Strange Left Leg Sensation

JennFiction

Well-known member
Hi all,

Wonder if anyone has this symptom [other than twitching, of course]. Now & then, my left leg feels strange. Kinda weak, kinda abnormal ... it's so hard to explain. I've been tested by many neuro's over the past year and it's never shown weakness. And I don't feel this way all the time. I'll go through a good week where I think that it's finally gone, and then I have a day where it just feels kinda strange to walk. It's holding me up and I'm not falling or turning my ankle, but somedays it just feels like it's almost about to give out on me.

I know I don't have ALS. I do have BFS, I know that. The twitches don't really bother me anymore. [Although the other night I had some major thumping in my left forearm -- so much so that when I laid in a certain position it was causing my left pinky to jerk at the same time. That was unsettling.] I guess when these symptoms flare, though, I worry about MS, because there are so many different symptoms and they can be so vague, there are relapses and remittances, and it can be hard to diagnose.

I don't sit around and worry about this day in and day out, but when my leg is feeling like that, I do get a bit scared.

Any thoughts from anyone out there? Thanks as always. This is a great site.
 
Hi Kate....

What you are describing is perceived weakness. Many people with BFS get that, including your's truly here! I have read that it is a result of stress, or more pointedly, of adrenaline release. The more you worry about it the worse it gets...hence a cycle begins. So try not to worry!

Yo've heard the old adage "weak in the knees?" Well this is the same.

You are fine! You may want to do a search on the web site here under perceived weakness and see what you get.
peace, jen ;)
 
Hi there-

I have been experiencing this same thing with my leg...I have such a hard time describing it to people. It just feels weird...kinda weak, but its not like I can't walk or go up stairs or anything. Although, I do notice going up stairs or up a hill, it seems more strained but that could just be from being out of shape. Ever since all this twitching and other stuff started, I haven't been getting much exercise. But also, when I'm on my feet for a while it gets achy and sore. I have also had many clean neurological exams, a clean emg and all that good stuff. I've been to a rheumatologist, too....who thinks possibly fibromyalgia but I honestly don't think he knows any more than I do. So, its all a big mystery and I just hope and pray that it's just BFS (although, none of my doctor's have diagnosed me with that because they don't seem to be too well versed with BFS). This has been going on for almost a year now, though, along with all the other weird symptoms and I can't even tell anymore if its just a viscious cycle of stress and anxiety because I drive myself crazy over it all....worry, worry, worry! :( I've also been experiencing chills in that leg (or at least what I would call chills). Has anybody else experienced this? I just went to my PCP the other day and she didn't seem concerned at all. She keeps telling me that I've had many thorough exams and tests and she knows its frustrating, but also good that they haven't found anything horrible! I guess I should just listen to her and stop worrying! But, that's easier said than done. I wish you well, Kate. I'm sure we're all fine!

Feel better-
Renae :)
 
Hi Renae,

I am so glad to have found someone with the same leg thing that I have going on. I also agree that when I climb stairs or exert myself [on days that it feels strange], it often feels like it's not going to make it, but then somehow it does. I've also had some pain in that leg, and that leg just seems strange to me now. [It's not every day ... today it's been pretty good, although I was feeding the baby dinner and my foot started going to sleep on me and I was moving it around like crazy to get it back to normal.]

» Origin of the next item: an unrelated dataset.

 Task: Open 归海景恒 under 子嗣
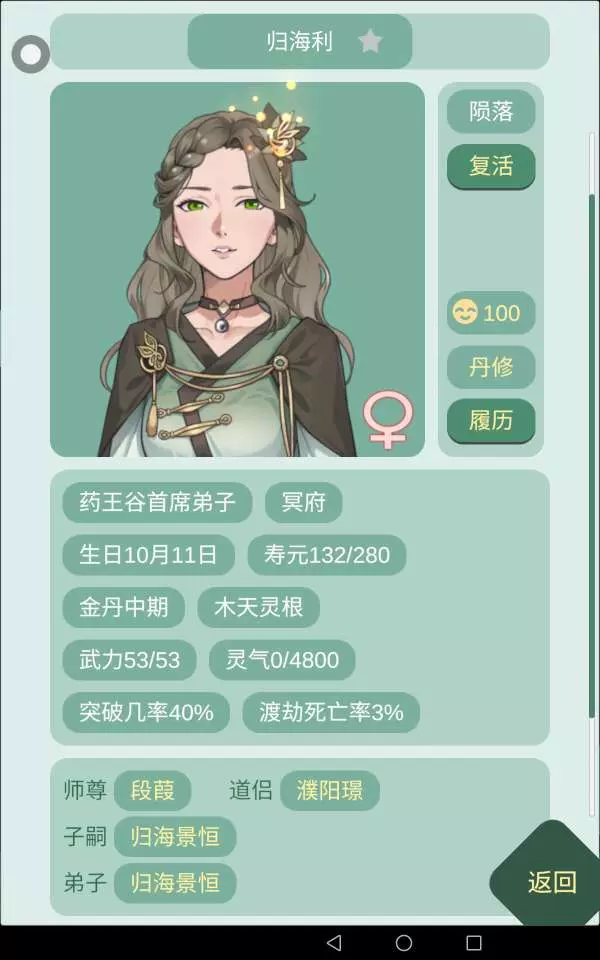[x=175, y=836]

I guess my biggest fear is that one day it will really be weak, and that I will find out I had MS for like 10 years and never really knew. I don't know why I'm so worried about MS. Well, wait a minute -- of course I know why! I have a new baby and I have to keep going, and be healthy for him. I have a big job and I need to be here to take care of him. So being disabled would just be impossible. As a matter of fact, I never worried about anything like that until I had him, so I know there is a psychological component going on here. I am in therapy, but not sure it's really helping.

Let's hope we're all really just fine and we're going to make it through life okay.